Use JSON.parse() to convert JSON text into a JavaScript value:

const jsonText = '{"name":"Maya","points":42}';

const user = JSON.parse(jsonText);

console.log(user.name); // "Maya"
console.log(user.points); // 42

If the JSON is invalid, JSON.parse() throws an error.

try {
JSON.parse("{ bad json }");
} catch (error) {
console.log(error.name); // "SyntaxError"
}

What JSON can represent

JSON supports a smaller set of data types than JavaScript.

JSON values can be:

  • Objects (with string keys)
  • Arrays
  • Strings
  • Numbers
  • Booleans
  • null

JSON cannot represent:

  • undefined
  • Functions
  • Symbol
  • BigInt
  • Class instances with methods

Rule of thumb: JSON is for plain data, not behavior.

Common gotchas

undefined and functions are not preserved

When you stringify an object, values that are undefined or functions are omitted:

const user = {
name: "Maya",
email: undefined,
greet() {
return "Hi";
},
};

console.log(JSON.stringify(user)); // {"name":"Maya"}

In arrays, undefined becomes null:

console.log(JSON.stringify([1, undefined, 3])); // [1,null,3]

NaN and Infinity become null

JSON does not support NaN or infinity. They are converted to null when stringified:

console.log(JSON.stringify({ value: NaN }));      // {"value":null}
console.log(JSON.stringify({ value: Infinity })); // {"value":null}

Dates become strings

JavaScript Date objects are stringified as ISO strings:

const payload = { createdAt: new Date("2026-04-23T12:00:00Z") };

const jsonText = JSON.stringify(payload);

console.log(jsonText); // {"createdAt":"2026-04-23T12:00:00.000Z"}

When you parse the JSON back, you get a string, not a Date object:

const parsed = JSON.parse(jsonText);

console.log(typeof parsed.createdAt); // "string"

Circular references throw an error

If an object refers to itself, JSON.stringify() throws:

const user = { name: "Maya" };
user.self = user;

// This would cause an error:
// JSON.stringify(user);

Validating parsed JSON

JSON.parse() returns "some value". It does not guarantee the shape is what your program expects.

For beginner code, validate the shape you need with simple checks:

function parseUser(jsonText) {
const value = JSON.parse(jsonText);

if (typeof value !== "object" || value === null) {
throw new Error("Expected an object");
}

if (typeof value.name !== "string") {
throw new Error("Expected name to be a string");
}

return { name: value.name };
}

const user = parseUser('{"name":"Maya"}');

console.log(user.name); // "Maya"

When invalid JSON is expected (like user input), try/catch around JSON.parse() is appropriate.
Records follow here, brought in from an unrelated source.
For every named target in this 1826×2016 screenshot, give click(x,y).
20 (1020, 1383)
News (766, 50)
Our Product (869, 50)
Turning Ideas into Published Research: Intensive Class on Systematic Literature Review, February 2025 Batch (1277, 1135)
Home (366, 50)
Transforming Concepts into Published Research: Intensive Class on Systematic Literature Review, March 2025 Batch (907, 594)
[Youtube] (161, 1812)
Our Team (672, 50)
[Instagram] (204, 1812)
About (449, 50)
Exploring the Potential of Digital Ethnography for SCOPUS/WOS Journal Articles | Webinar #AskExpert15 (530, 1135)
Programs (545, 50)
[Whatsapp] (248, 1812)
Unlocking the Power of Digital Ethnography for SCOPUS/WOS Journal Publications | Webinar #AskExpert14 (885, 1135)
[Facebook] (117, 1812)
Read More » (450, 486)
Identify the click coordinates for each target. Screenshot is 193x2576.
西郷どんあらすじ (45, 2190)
The errors guide covers try/catch in more detail.

Common patterns

Cloning plain data

For simple plain-data objects, you will sometimes see:

const original = { name: "Maya", points: 42 };

const clone = JSON.parse(JSON.stringify(original));

console.log(clone); // { name: 'Maya', points: 42 }
warning

This is not a general cloning tool. It drops functions and undefined, converts dates to strings, and cannot handle circular references.
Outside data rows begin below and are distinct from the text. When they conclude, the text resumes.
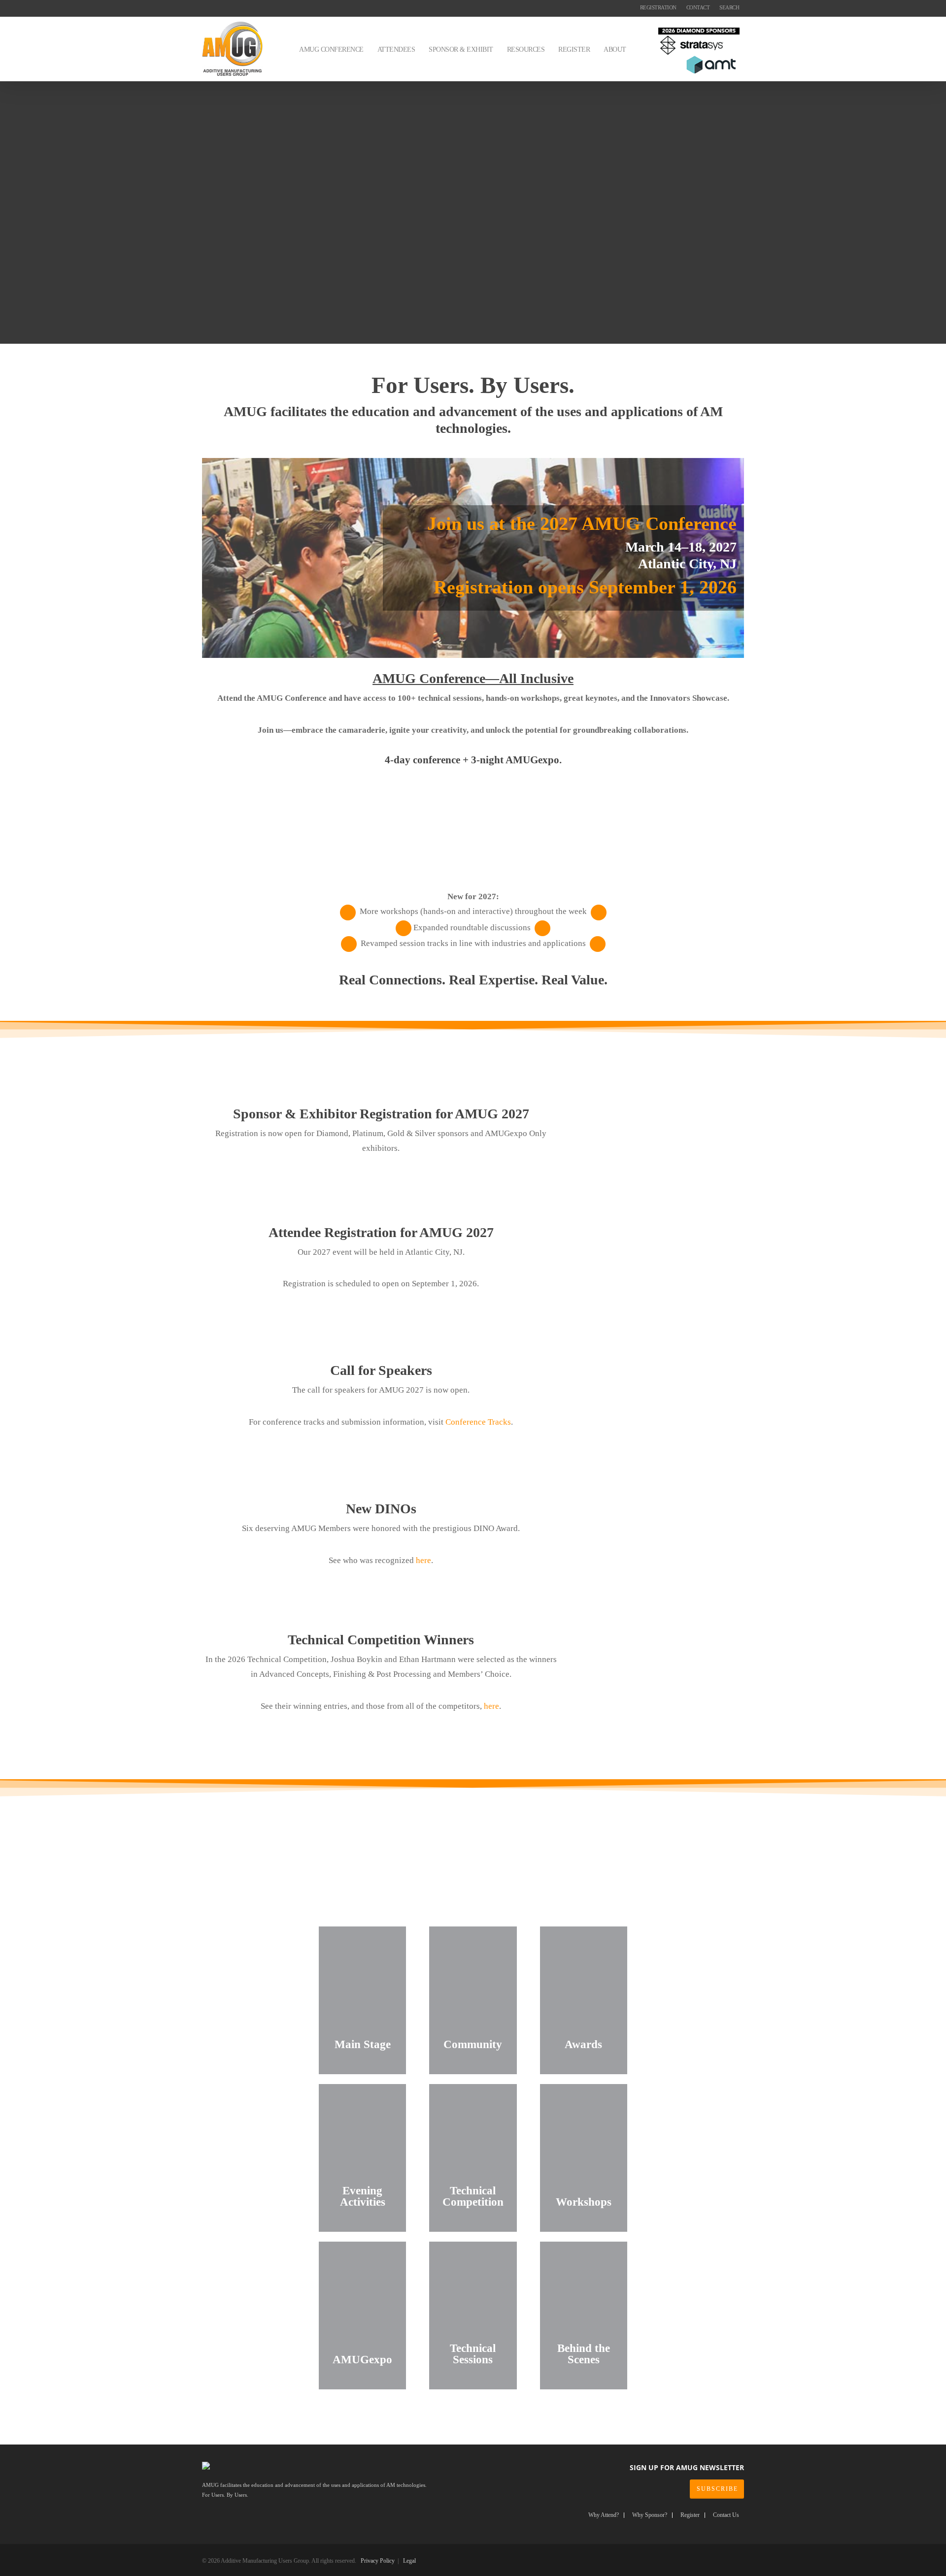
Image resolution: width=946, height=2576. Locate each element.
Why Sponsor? (649, 2515)
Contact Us (726, 2515)
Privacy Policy (378, 2560)
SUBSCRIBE (717, 2488)
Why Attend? (603, 2515)
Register (690, 2515)
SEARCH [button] (729, 7)
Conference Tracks (478, 1422)
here (423, 1560)
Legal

For plain objects, prefer explicit copying patterns like object spread. The rest and spread guide covers spread syntax in more detail.

const original = { name: "Maya", points: 42 };
const copy = { ...original };

Best practices

  • Treat JSON as data-only: Use plain objects and arrays, not classes.
  • Always handle parse failures when the input might be invalid: wrap JSON.parse() in try/catch.
  • Validate the shape you need after parsing: check key types before using them.
  • Prefer explicit copying over JSON-based cloning when possible.
  • Pretty print when helpful: JSON.stringify(value, null, 2) is great for debugging output.

Summary

JSON is a text format for data. Use JSON.stringify() to convert JavaScript values into JSON text, and JSON.parse() to convert JSON text into JavaScript values. JSON is best for plain data, so validate parsed values before using them and remember common gotchas like dates turning into strings and undefined being dropped.